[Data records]

"""

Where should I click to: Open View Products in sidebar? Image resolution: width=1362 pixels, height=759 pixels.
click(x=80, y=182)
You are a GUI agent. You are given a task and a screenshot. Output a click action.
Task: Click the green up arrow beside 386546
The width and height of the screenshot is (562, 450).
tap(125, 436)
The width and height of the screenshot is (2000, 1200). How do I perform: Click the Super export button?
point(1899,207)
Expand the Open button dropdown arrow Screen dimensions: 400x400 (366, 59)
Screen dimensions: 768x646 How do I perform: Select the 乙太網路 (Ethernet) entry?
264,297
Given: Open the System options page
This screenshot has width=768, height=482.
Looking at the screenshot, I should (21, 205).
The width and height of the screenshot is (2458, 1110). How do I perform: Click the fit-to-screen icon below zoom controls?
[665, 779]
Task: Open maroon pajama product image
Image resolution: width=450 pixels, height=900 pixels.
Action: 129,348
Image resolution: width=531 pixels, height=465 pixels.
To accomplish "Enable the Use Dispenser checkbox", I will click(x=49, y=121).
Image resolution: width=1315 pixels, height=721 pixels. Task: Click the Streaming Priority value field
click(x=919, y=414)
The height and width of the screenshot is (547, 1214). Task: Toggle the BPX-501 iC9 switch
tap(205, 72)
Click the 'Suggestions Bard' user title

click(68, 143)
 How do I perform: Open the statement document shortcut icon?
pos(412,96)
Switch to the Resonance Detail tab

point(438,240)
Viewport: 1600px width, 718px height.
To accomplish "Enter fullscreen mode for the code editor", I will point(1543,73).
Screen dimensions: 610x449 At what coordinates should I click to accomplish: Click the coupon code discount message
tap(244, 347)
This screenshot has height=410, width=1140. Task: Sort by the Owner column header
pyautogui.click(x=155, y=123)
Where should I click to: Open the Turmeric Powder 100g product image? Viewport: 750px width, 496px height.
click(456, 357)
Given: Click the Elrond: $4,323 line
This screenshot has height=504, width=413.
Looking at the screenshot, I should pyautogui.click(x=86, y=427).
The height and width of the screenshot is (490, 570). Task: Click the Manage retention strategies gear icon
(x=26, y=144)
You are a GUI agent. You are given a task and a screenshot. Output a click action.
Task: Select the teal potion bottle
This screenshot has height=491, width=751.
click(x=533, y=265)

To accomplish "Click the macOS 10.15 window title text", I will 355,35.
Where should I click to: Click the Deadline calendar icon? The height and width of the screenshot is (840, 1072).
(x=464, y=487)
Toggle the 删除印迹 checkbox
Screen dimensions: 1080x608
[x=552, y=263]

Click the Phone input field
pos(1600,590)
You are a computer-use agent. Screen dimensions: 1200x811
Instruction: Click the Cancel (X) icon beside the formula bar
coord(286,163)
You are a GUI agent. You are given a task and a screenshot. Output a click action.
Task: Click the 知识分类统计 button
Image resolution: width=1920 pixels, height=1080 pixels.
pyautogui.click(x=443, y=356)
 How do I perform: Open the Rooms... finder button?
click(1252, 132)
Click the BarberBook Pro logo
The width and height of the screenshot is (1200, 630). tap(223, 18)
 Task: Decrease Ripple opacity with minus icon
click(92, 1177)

"""

> **STATED GOAL**:
Reproduce every line of the material above verbatim, changing nothing.

> **SOLUTION BELOW**:
Where should I click to: Open View Products in sidebar? Image resolution: width=1362 pixels, height=759 pixels.
click(x=80, y=182)
You are a GUI agent. You are given a task and a screenshot. Output a click action.
Task: Click the green up arrow beside 386546
The width and height of the screenshot is (562, 450).
tap(125, 436)
The width and height of the screenshot is (2000, 1200). How do I perform: Click the Super export button?
point(1899,207)
Expand the Open button dropdown arrow Screen dimensions: 400x400 (366, 59)
Screen dimensions: 768x646 How do I perform: Select the 乙太網路 (Ethernet) entry?
264,297
Given: Open the System options page
This screenshot has width=768, height=482.
Looking at the screenshot, I should (21, 205).
The width and height of the screenshot is (2458, 1110). How do I perform: Click the fit-to-screen icon below zoom controls?
[665, 779]
Task: Open maroon pajama product image
Image resolution: width=450 pixels, height=900 pixels.
Action: 129,348
Image resolution: width=531 pixels, height=465 pixels.
To accomplish "Enable the Use Dispenser checkbox", I will click(x=49, y=121).
Image resolution: width=1315 pixels, height=721 pixels. Task: Click the Streaming Priority value field
click(x=919, y=414)
The height and width of the screenshot is (547, 1214). Task: Toggle the BPX-501 iC9 switch
tap(205, 72)
Click the 'Suggestions Bard' user title

click(68, 143)
 How do I perform: Open the statement document shortcut icon?
pos(412,96)
Switch to the Resonance Detail tab

point(438,240)
Viewport: 1600px width, 718px height.
To accomplish "Enter fullscreen mode for the code editor", I will point(1543,73).
Screen dimensions: 610x449 At what coordinates should I click to accomplish: Click the coupon code discount message
tap(244, 347)
This screenshot has height=410, width=1140. Task: Sort by the Owner column header
pyautogui.click(x=155, y=123)
Where should I click to: Open the Turmeric Powder 100g product image? Viewport: 750px width, 496px height.
click(456, 357)
Given: Click the Elrond: $4,323 line
This screenshot has height=504, width=413.
Looking at the screenshot, I should pyautogui.click(x=86, y=427).
The height and width of the screenshot is (490, 570). Task: Click the Manage retention strategies gear icon
(x=26, y=144)
You are a GUI agent. You are given a task and a screenshot. Output a click action.
Task: Select the teal potion bottle
This screenshot has height=491, width=751.
click(x=533, y=265)

To accomplish "Click the macOS 10.15 window title text", I will 355,35.
Where should I click to: Click the Deadline calendar icon? The height and width of the screenshot is (840, 1072).
(x=464, y=487)
Toggle the 删除印迹 checkbox
Screen dimensions: 1080x608
[x=552, y=263]

Click the Phone input field
pos(1600,590)
You are a computer-use agent. Screen dimensions: 1200x811
Instruction: Click the Cancel (X) icon beside the formula bar
coord(286,163)
You are a GUI agent. You are given a task and a screenshot. Output a click action.
Task: Click the 知识分类统计 button
Image resolution: width=1920 pixels, height=1080 pixels.
pyautogui.click(x=443, y=356)
 How do I perform: Open the Rooms... finder button?
click(1252, 132)
Click the BarberBook Pro logo
The width and height of the screenshot is (1200, 630). tap(223, 18)
 Task: Decrease Ripple opacity with minus icon
click(92, 1177)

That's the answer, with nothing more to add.